Alice Modignani - il godimento della corsa

Alice Modignani - il godimento della corsa

Alice Modignani - Il godimento della corsa

Dallo sterrato all’asfalto, dagli ultra trail alle 24 ore, Alice Modignani Fasoli racconta la sua “passione ultra”

 

Poche settimane fa ha spadroneggiato alla 24 ore di Biella. Una gara di corsa in cui si corre per 24 ore su un circuito di un chilometro. “Serve più testa che allenamento” commenta subito Alice Modignani Fasoli. E lei, ne ha parecchia.

Piemontese, classe 1977, nelle gambe ha due UTMB e quattro Tor des Géants, oltre alla Marathon Des Sables e ai migliaia di chilometri percorsi in allenamento sulle montagne di casa. “La 24 ore è stata una bella preparazione per una gara su asfalto che ho in programma a fine maggio” spiega. “Sono anni che voglio farla, ora finalmente si sta concretizzando”.

 

Alice, di che gara parli?

Preferisco non dirlo per ora, per scaramanzia. L’ho aspettata per così tanto tempo che prima voglio assaporarla e dopo parlarne.

 

Va bene. Parliamo invece della 24 ore, che posizione hai conquistato?

Prima donna e seconda assoluta. Mi sono allenata tanto e i risultati sono arrivati.

 

Come funziona una 24 ore?

Hai un circuito ad anello di un chilometro e su questo corri per 24 ore, non-stop. Dopo ogni chilometro puoi fermarti a prendere qualcosa da mangiare e da bere. Per il resto, corri.

 

In totale quanti chilometri hai percorso?

207 chilometri e 650 metri.

 

Sono tantissimi… com’è stato a livello fisico e mentale ripetere all’infinito lo stesso circuito?
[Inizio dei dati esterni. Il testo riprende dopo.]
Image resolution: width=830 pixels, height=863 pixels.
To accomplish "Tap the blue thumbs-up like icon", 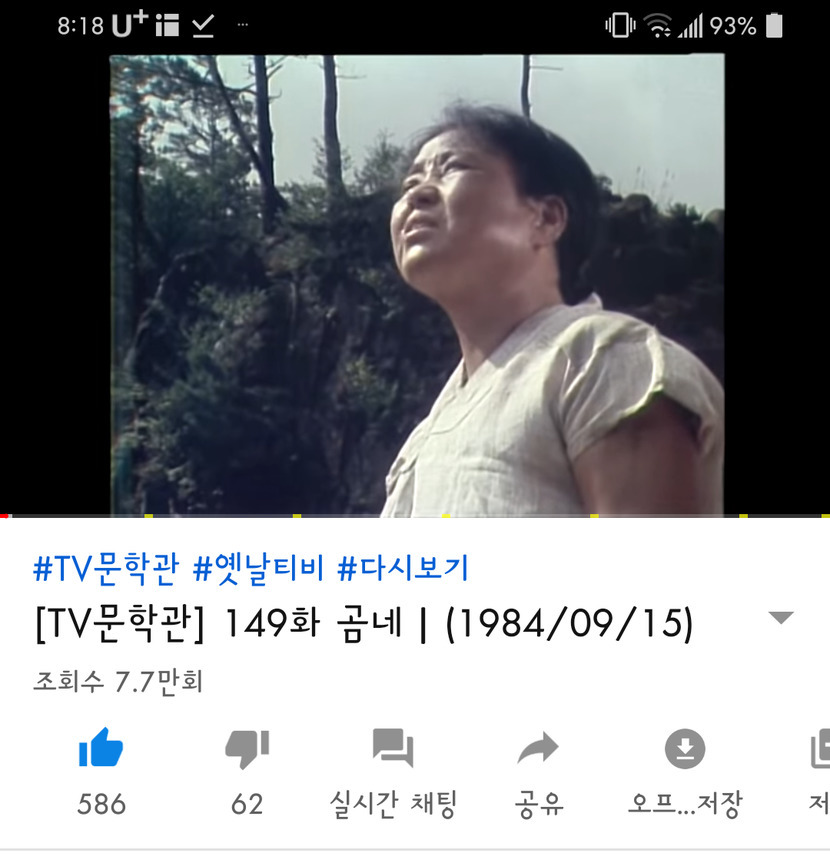I will point(101,747).
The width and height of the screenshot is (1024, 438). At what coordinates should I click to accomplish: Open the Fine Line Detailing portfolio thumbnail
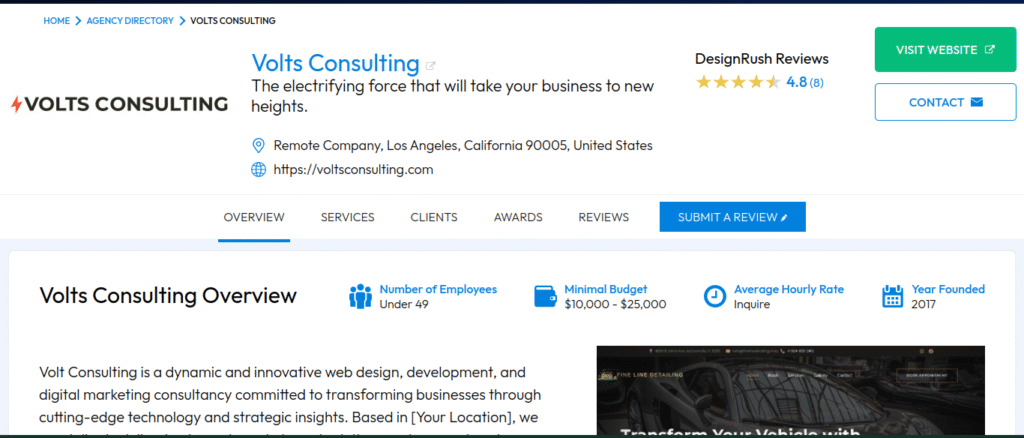790,391
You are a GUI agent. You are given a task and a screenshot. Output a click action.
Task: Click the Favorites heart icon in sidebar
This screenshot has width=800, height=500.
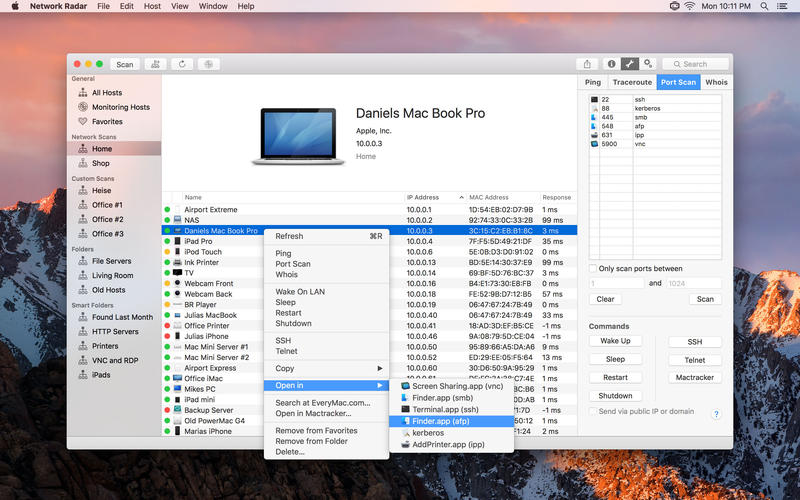83,121
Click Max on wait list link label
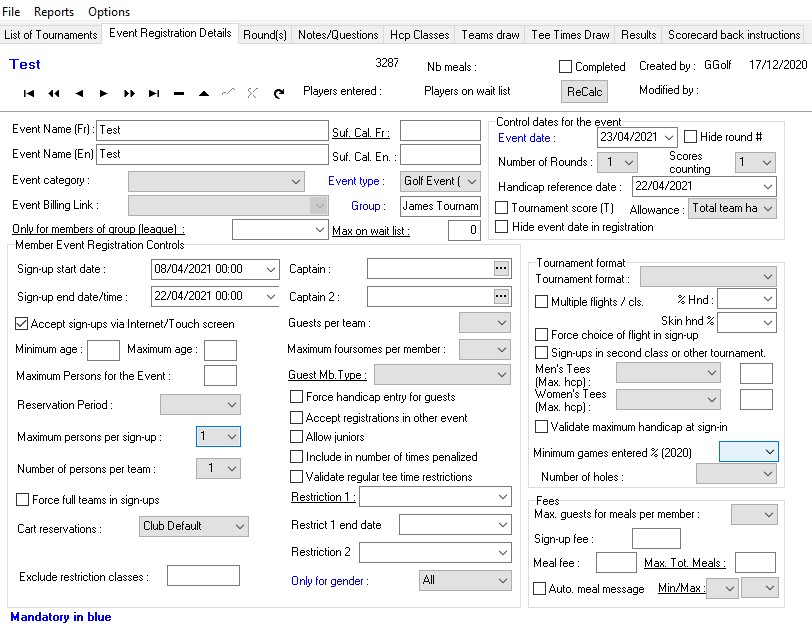Viewport: 812px width, 637px height. pos(371,231)
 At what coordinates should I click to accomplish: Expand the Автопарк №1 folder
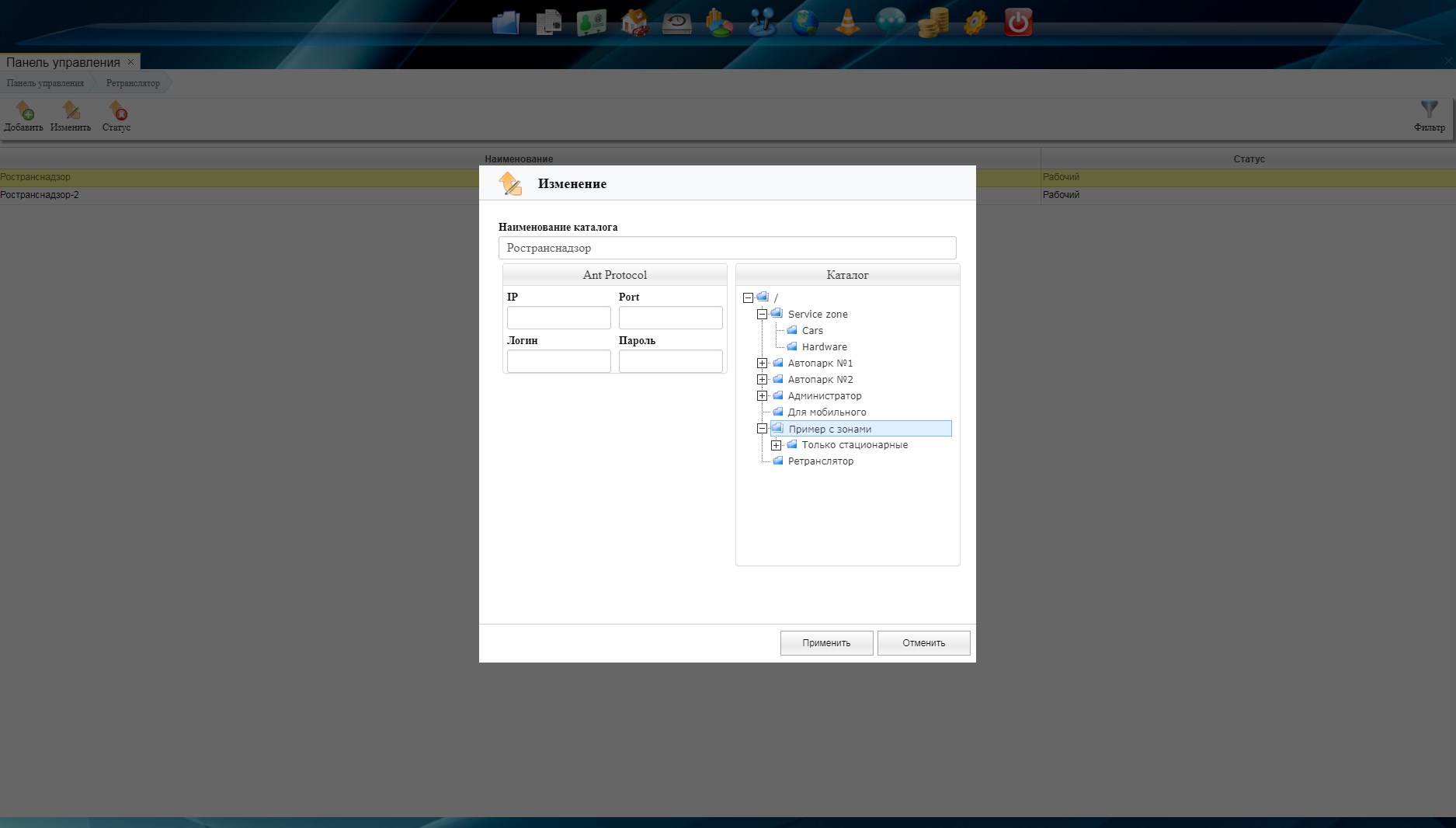[762, 364]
Le prime 12 ore sono andate bene, sia come ritmo che come chilometri percorsi. Poi c’è stato lo sbalzo termico tra giorno e notte che ha influito non poco sulla prestazione. C’è stato uno sbalzo di 20 gradi che ha fatto soffrire molti, una notte veramente lunga e lenta. Ci sono stati molti ritiri in quel frangente poi, per fortuna, è arrivato il sole.

 

Gli anni di ultra trail ti hanno aiutata a non arrenderti?

Io sono fatta così. Voglio arrivare in fondo, piuttosto ultima ma voglio arrivare. Un ragionamento assurdo in una 24 ore, che è un ambiente totalmente diverso da quello del trail.

 

In che senso?

Quando partecipi a un trail, come il Tor, vuoi chiuderlo, vuoi arrivare alla fine. È diverso da dire voglio arrivare alla fine della 24 ore. Non c’è un punto di arrivo, ma solo un tempo. Ti debilità fisicamente e mentalmente. Io però volevo chiudere le 24 ore.

 

Alla fine ci sei riuscita, e anche bene…

Si, avevo molti chilometri di vantaggio accumulati nelle prime 12 ore e questo mi ha permesso di gestire al meglio la seconda parte, dove la testa iniziava a perdere colpi.

 

Peggio una 24 ore o un Tor?

La 24 ore. Il Tor è un viaggio, ti puoi prendere il tuo tempo, godere del paesaggio. Hai tante cose che ti distraggono. Dall’altra parte richiede una concentrazione enorme e un livello di attenzione sempre altissimo per evitare storte o incidenti. In una 24 ti svuoti, non devi pensare a niente. Corri e basta. Non devi nemmeno guardarti intorno, perché dopo due o tre ore il panorama diventa monotono.

 

Rimaniamo sul Tor, ti rivedremo sui sentieri della Valle d’Aosta?

Ne ho 4 nel cassetto, un altro mi piacerebbe.

Ora però voglio correre senza pensare, per il gusto di farlo.

 

Correre per il gusto di farlo non sembra essere in linea con la sofferenza di un ultra trail…

Prima che iniziassi a correre andavo in bici, poi mi sono resa conto che stavo bene, che ero libera quando correvo. Da lì sono arrivate le prime gare. Il mio primo pettorale l’ho agganciato nel Sahara, per una 100 chilometri. Quando sono tornata ho detto a mia mamma che da quel momento le mie vacanze sarebbero state di corsa.

 

Se è il gusto di correre, perché cercare il pettorale?

Mi piace avere un obiettivo. Io mi alleno quasi tutti i giorni, ma del Tor ricordo l’emozione. Sono andata anche l’anno in cui si è corso a causa della pandemia. Ho corso alcuni pezzi di sentiero per stare in zona e rivivere quelle sensazioni che solo il Tor sa regalare. È da questo punto che si sviluppa lo spirito agonistico e la voglia di mettere un pettorale. Un modo per dire “voglio godermi quell’esperienza al massimo delle mie capacità”.